**Work instructions**
The lines below, beginning at the one that contains "Task: Choose 'Lease Cars und Lease Bikes'" and ending at the last, are to be retyped exactly.

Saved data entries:

- Opening Delimiter -

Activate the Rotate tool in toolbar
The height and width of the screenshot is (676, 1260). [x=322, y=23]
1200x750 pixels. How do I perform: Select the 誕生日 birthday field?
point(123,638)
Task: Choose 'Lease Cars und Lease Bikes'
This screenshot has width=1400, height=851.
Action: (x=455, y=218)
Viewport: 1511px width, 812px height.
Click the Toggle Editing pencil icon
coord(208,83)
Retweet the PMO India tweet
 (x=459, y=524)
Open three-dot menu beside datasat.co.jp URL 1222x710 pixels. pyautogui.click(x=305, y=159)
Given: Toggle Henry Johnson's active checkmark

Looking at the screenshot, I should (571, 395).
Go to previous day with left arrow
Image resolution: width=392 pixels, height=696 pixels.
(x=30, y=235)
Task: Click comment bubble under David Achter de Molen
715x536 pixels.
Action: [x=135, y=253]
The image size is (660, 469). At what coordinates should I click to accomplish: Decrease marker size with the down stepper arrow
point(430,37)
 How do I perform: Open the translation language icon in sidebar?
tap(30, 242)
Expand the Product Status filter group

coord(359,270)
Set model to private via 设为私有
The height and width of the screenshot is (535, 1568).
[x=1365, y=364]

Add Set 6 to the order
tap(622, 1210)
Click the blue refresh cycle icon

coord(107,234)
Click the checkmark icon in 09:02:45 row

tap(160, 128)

- Closing Delimiter -

**Finished exercise**
Task: Choose 'Lease Cars und Lease Bikes'
This screenshot has width=1400, height=851.
Action: (x=455, y=218)
Viewport: 1511px width, 812px height.
Click the Toggle Editing pencil icon
coord(208,83)
Retweet the PMO India tweet
 (x=459, y=524)
Open three-dot menu beside datasat.co.jp URL 1222x710 pixels. pyautogui.click(x=305, y=159)
Given: Toggle Henry Johnson's active checkmark

Looking at the screenshot, I should (571, 395).
Go to previous day with left arrow
Image resolution: width=392 pixels, height=696 pixels.
(x=30, y=235)
Task: Click comment bubble under David Achter de Molen
715x536 pixels.
Action: [x=135, y=253]
The image size is (660, 469). At what coordinates should I click to accomplish: Decrease marker size with the down stepper arrow
point(430,37)
 How do I perform: Open the translation language icon in sidebar?
tap(30, 242)
Expand the Product Status filter group

coord(359,270)
Set model to private via 设为私有
The height and width of the screenshot is (535, 1568).
[x=1365, y=364]

Add Set 6 to the order
tap(622, 1210)
Click the blue refresh cycle icon

coord(107,234)
Click the checkmark icon in 09:02:45 row

tap(160, 128)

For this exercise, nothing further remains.